El estudio no era particularmente amplio. La puerta y el zócalo de madera eran amarillos, y las paredes de color azul pálido. Estaban ahí una joven vestida de rojo y un niño, a quienes recordé haber visto en más de un cuadro. La señora de Renoir me dijo que era Claude, el tercero de sus hijos, entonces de nueve años.
Renoir reanudó su trabajo ante un gran lienzo donde aparecían el chico y la muchacha escribiendo sobre un escritorio. La joven era Gabrielle, que desde hacía 15 años posaba para él, le limpiaba los pinceles y la paleta y lo llevaba a dar el paseo diario.
Ocupé la silla que me ofrecieron cerca del maestro y me fue dado contemplar con mis propios ojos la magia creadora del mundo de armonía que tanto amaba yo. Con sorprendente vigor el artista asía el fino pincel entre el índice y el medio, deformados por la artritis, equilibrándolo con el pulgar. En la mano izquierda, que sólo podía asumir la misma posición de la derecha, sostenía apenas la paleta con los colores limpiamente ordenados: blanco, amarillo, rojo, azul, verde, negro. Pincelada tras pincelada, sin despegar la vista de los modelos, aplicó una delgada capa de color sobre la tela. Obtenía las armonías más ricas mediante eficaces contrastes entre los colores más débiles. De pronto, Renoir abrió la boca bajo el cano bigote y empezó a cantar.
Su mujer me preguntó:
—¿Hay alguien en cualquier parte del mundo que sea capaz de pintar así con esas manos?
Todo lo que pude contestar fue:
—Non, madame.
Pero Renoir me miró y pronunció una de las, sentencias que luego me acostumbré a oírle:
—No se pinta con las manos, sino con los ojos. Observe usted bien la naturaleza... ¡Gabrielle! ¡Descansemos!

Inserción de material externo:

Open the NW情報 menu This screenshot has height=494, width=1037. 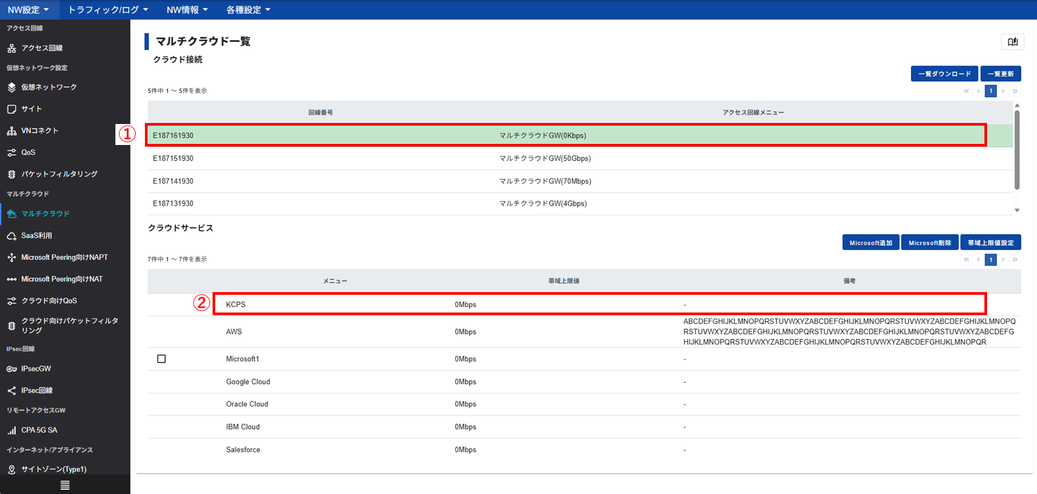[187, 10]
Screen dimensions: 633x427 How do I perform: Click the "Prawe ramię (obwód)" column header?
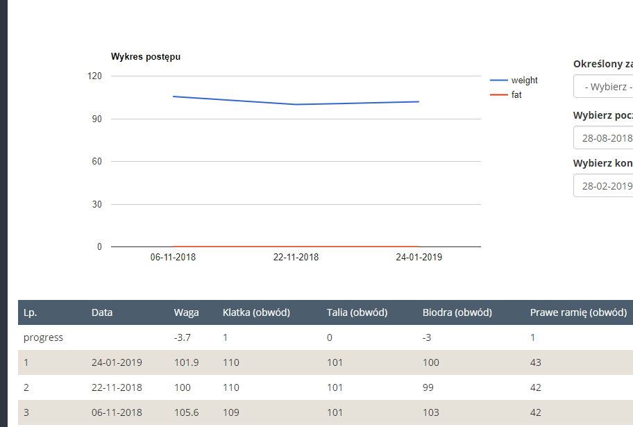(578, 312)
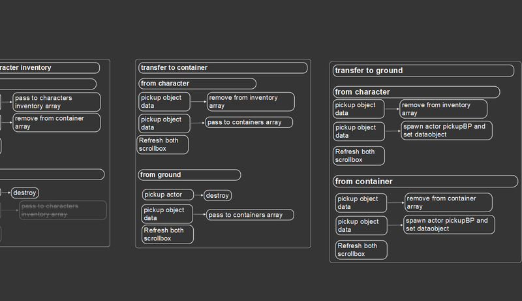This screenshot has width=522, height=301.
Task: Select 'from character' header in transfer to container
Action: click(x=198, y=84)
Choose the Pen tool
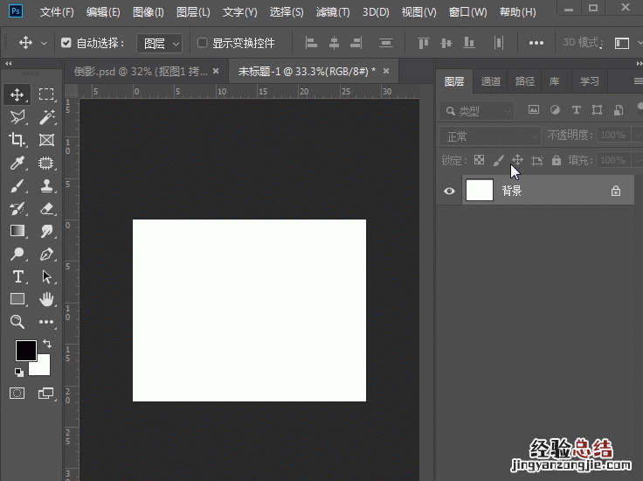This screenshot has height=481, width=643. 46,254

Y diciendo esto apoyó en el suelo las muletas y de un empujón se impulsó con silla y todo —que tenía cuatro ruedas— hacia atrás, a un metro del caballete.

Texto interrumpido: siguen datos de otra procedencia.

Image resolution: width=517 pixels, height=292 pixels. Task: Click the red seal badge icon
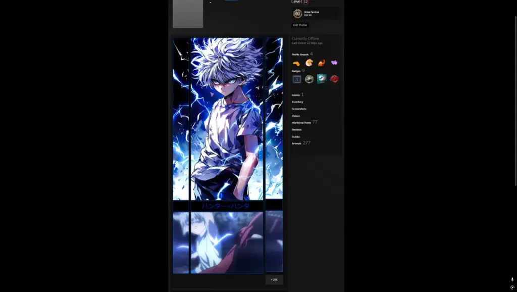click(x=334, y=78)
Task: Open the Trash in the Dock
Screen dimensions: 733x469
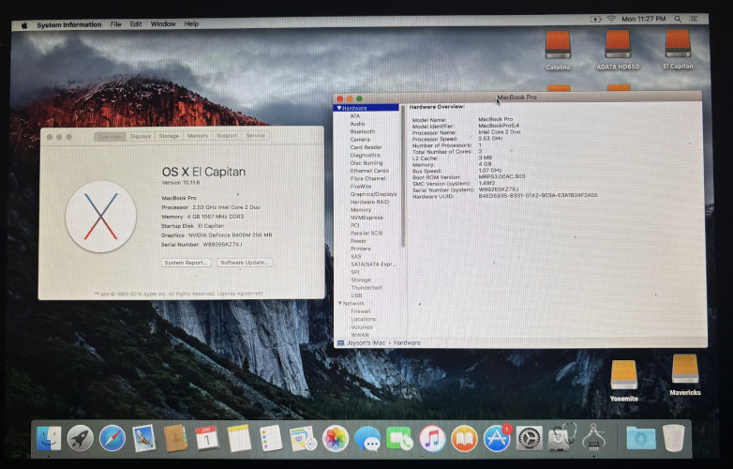Action: (x=673, y=438)
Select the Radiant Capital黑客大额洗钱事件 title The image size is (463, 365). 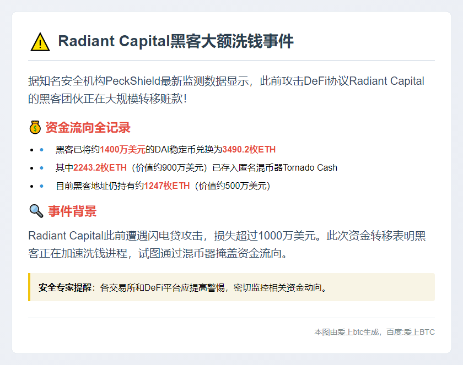pyautogui.click(x=176, y=42)
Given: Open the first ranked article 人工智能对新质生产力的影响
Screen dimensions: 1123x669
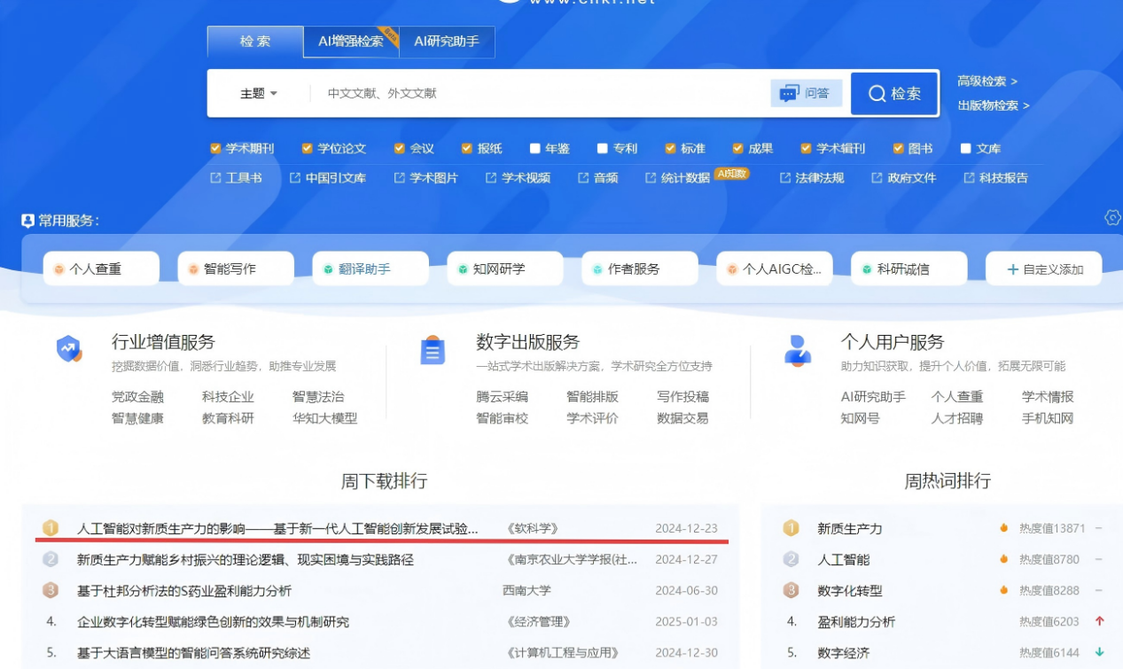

—¿Ha venido a estudiar a París? —me preguntó de repente.
Le expliqué que estaba en la Academie Julien, pero que no me sentía a gusto.
—Y con razón; las academias de pintura perjudican a los artistas —dijo—. Lo que debe hacer es observar por sí mismo la naturaleza y pintar lo más que pueda.

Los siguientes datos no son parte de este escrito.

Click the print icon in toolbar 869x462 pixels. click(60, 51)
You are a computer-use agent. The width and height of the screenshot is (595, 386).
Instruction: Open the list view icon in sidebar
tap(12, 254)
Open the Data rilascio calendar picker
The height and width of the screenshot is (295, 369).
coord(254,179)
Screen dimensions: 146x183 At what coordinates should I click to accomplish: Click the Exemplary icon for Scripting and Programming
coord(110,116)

Más allá de la ventana del estudio se veía un olivar. De la pared colgaban varias escenas del jardín. En un caballete estaba apoyada otra variante de la misma escena. Volviendo los ojos a esta pintura, Renoir me explicó:
—Esos olivos cambian constantemente. No los he podido captar como se debe. Los muy bribones son difíciles de pintar. Pero me fascinan. ¿Hay olivos en el Japón?
Mientras le daba mi lacónica respuesta de costumbre, pensaba: a este hombre no lo han afectado ni su fama ni sus 60 años de experiencia pictórica. Lo que ve en la naturaleza sigue interesándole vitalmente, con la misma frescura que si fuera un niño de pecho.
Era ya casi mediodía. En un arranque de atrevimiento pregunté al maestro si se dignaría echar un vistazo a mis pinturas alguna vez, cuando estuviera en su casa de París. Asintió con un movimiento de cabeza, y yo, sintiendo que había prolongado demasiado la visita, me levanté para despedirme. Renoir me preguntó si deseaba comer con ellos antes de despedirme. La invitación me halagó, pero pensé que me la había hecho como mera fórmula de cortesía, y no la acepté. Sorprendido, me preguntó si los japoneses no comían a mitad del día. No pude ya negarme. Volvimos a la sala, y Renoir, su esposa, Claude y yo nos sentamos a la mesa, cubierta por un mantel de rayas blancas y rojas.
Al terminar la comida salí con Renoir al jardín. Mientras admiraba los olivos y el espectáculo del Mediterráneo, al sur, me sentía ebrio de dicha. Imposible imaginar que de ahí a poco estaría estudiando bajo la guía del maestro. Aquel encuentro con Renoir transformó mi vida artística y me abrió los ojos a la belleza.
Condensado de Renoir no Tsuioku, © 1944 por Ryuzaburo Umehara, publicado por Yotoku-Sha.